Each week, Nature's cover advertises its hot revolutionary stories, usually in what they think are cute little tag-lines that would be more appropriate on TV promos. Today, the one that caught my eye as not just forced salesmanship but as inappropriately offensive was:
Down on the bottom left, under the "Ethics" heading,
This was about the use that has been made of Ms Henrietta Lacks' DNA since the cell line from the African-American woman, who died of cervical cancer, was made universally available for research. To compound the history of her exploitation, Ms Lacks was exploited badly in a recent best-selling book, though perhaps most readers were so wrapped up in the story about the Lacks exploitation that they didn't the book itself as yet another exploitation, and recently some agreement was made, in nobly sounding ethical phrases by NIH, about the right to use and publish research on those 'HeLa' cells, and some compensation or decision role of her surviving descendants. So there is a story to be reported, perhaps.
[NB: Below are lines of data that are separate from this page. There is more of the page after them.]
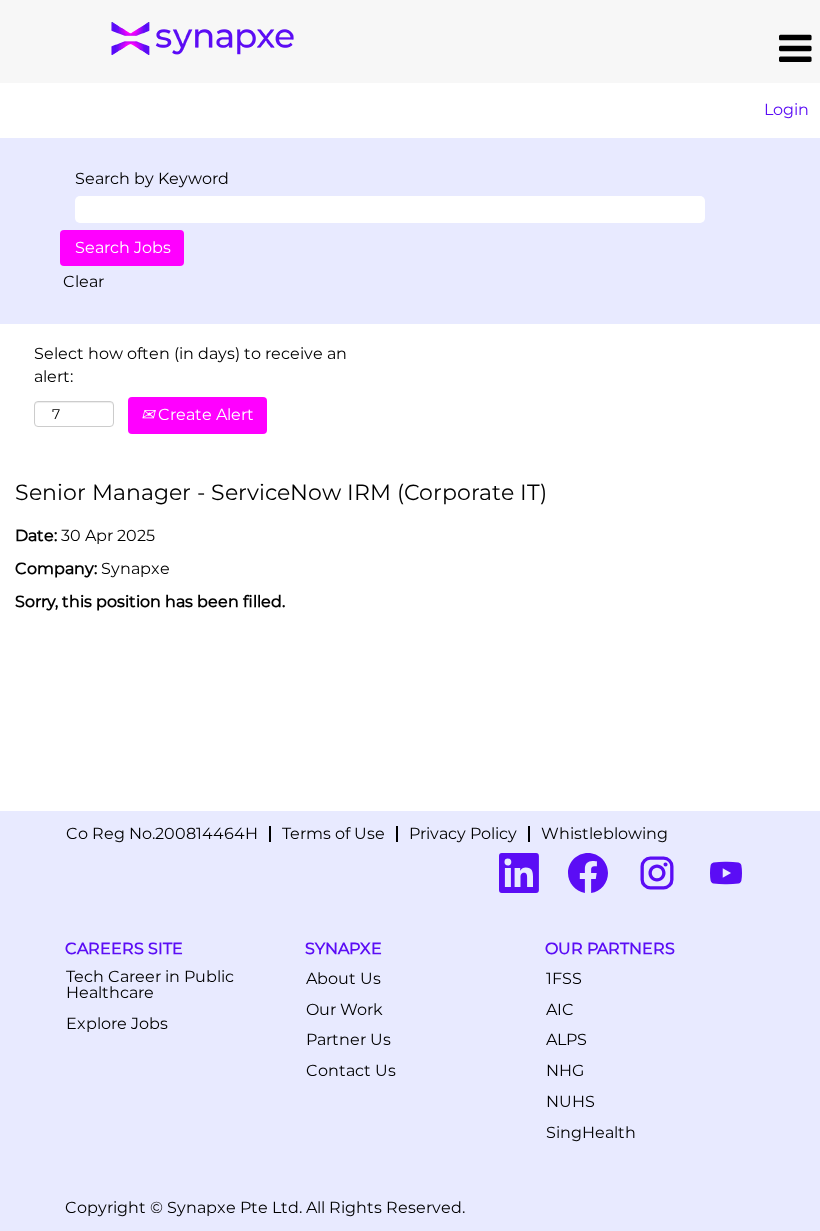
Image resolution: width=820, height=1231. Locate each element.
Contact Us (351, 1071)
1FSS (564, 979)
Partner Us (348, 1040)
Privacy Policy (463, 833)
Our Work (344, 1010)
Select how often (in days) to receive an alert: (190, 365)
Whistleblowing (604, 833)
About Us (343, 979)
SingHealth (591, 1133)
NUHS (570, 1102)
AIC (560, 1010)
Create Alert (204, 414)
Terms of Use (333, 833)
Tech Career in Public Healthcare (150, 985)
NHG (565, 1071)
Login (786, 109)
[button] (562, 49)
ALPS (566, 1040)
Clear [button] (83, 281)
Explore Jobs (117, 1024)
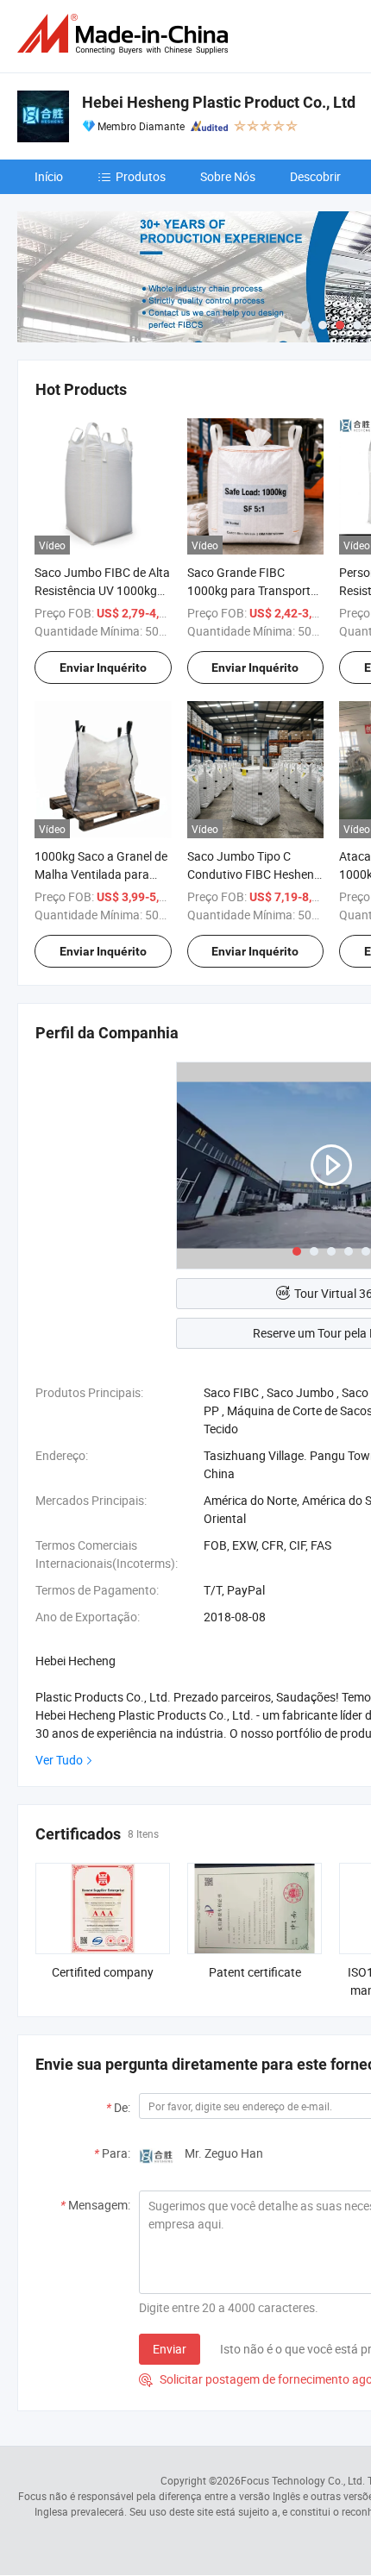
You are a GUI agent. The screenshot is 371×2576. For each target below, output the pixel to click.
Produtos (141, 176)
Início (49, 176)
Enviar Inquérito (103, 667)
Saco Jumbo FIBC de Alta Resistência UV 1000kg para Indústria (102, 590)
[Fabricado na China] (126, 34)
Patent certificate (255, 1972)
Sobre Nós (227, 176)
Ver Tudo (59, 1760)
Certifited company (103, 1972)
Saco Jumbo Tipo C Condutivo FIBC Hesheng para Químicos (254, 874)
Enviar (169, 2349)
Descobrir (315, 176)
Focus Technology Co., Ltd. (303, 2480)
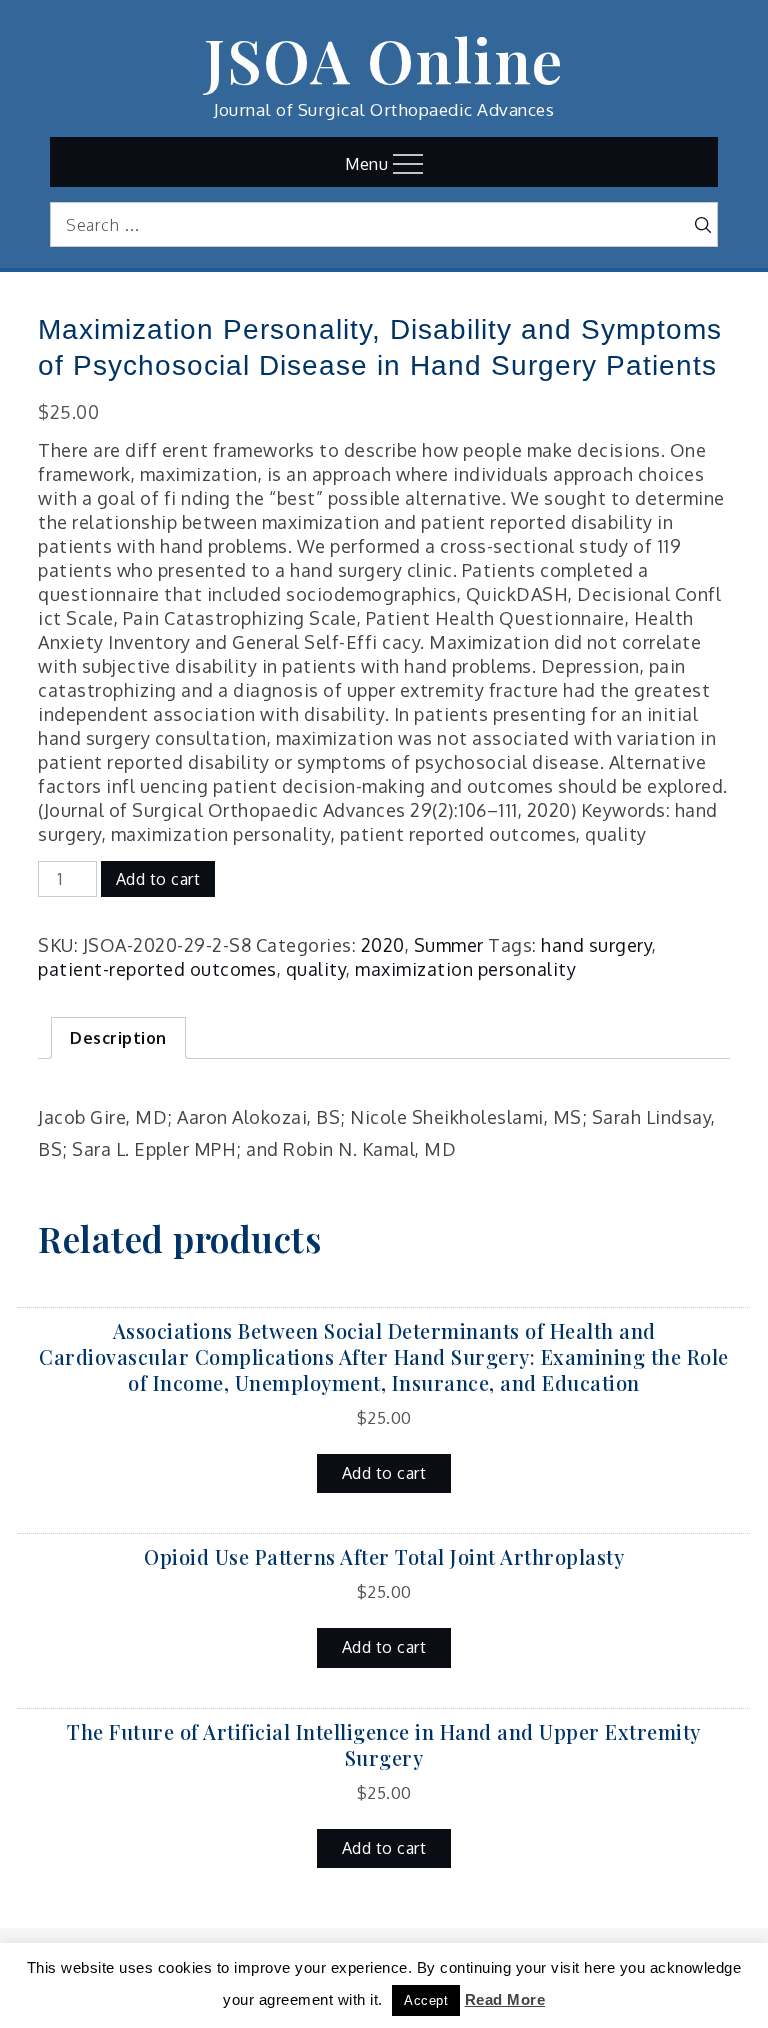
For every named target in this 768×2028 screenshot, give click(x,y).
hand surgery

But by what right or moral ground does Nature refer to her as "Henrietta"? And by what morality do they refer to her 'legacy', when it was in actuality the product of exploitation--well-intentioned and designed for human good as it has been--of this lower-SES victim of disease, and of inadvertent but perhaps effectively racist exploitation as well?
The issue of how valuable the HeLa cell line is or has been, and whether or how it should continue to be used (it can't really be stopped as countless labs worldwide use the cells), is legitimate but separate from the simple decency of respect rather than arrogant and paternalistic presumption of goodwill and family familiarity.
"Ms Lacks and the use of cell lines in science" or something of that sort would have more honorably, sensitively, and properly indicated the story within the covers. She was not the editors' neighbor Henrietta, from whom they'd run next door to borrow a cup of sugar.
The cover indicates that this is an ethics story, and the ethical issues (mainly from the point of view of scientists, though well-intentioned) of rights and permissions in research are appropriate, but what are the ethics of referring to her informally and to what they exploited from her as her legacy?
Does Nature use diminutive familiarity in headings like "Francis's exploits!" to refer to the latest exploitation by which Francis Collins fleeces you of your tax money to, say, map your brain? Or "Eric does it again" to refer to the latest mega-paper by Eric Lander? If they see this post, they might start that, because People-magazine-like familiarity might help them sell more mags. And Science will not be far behind.
I may be too prudish or stodgy, or something, but I had to react to this.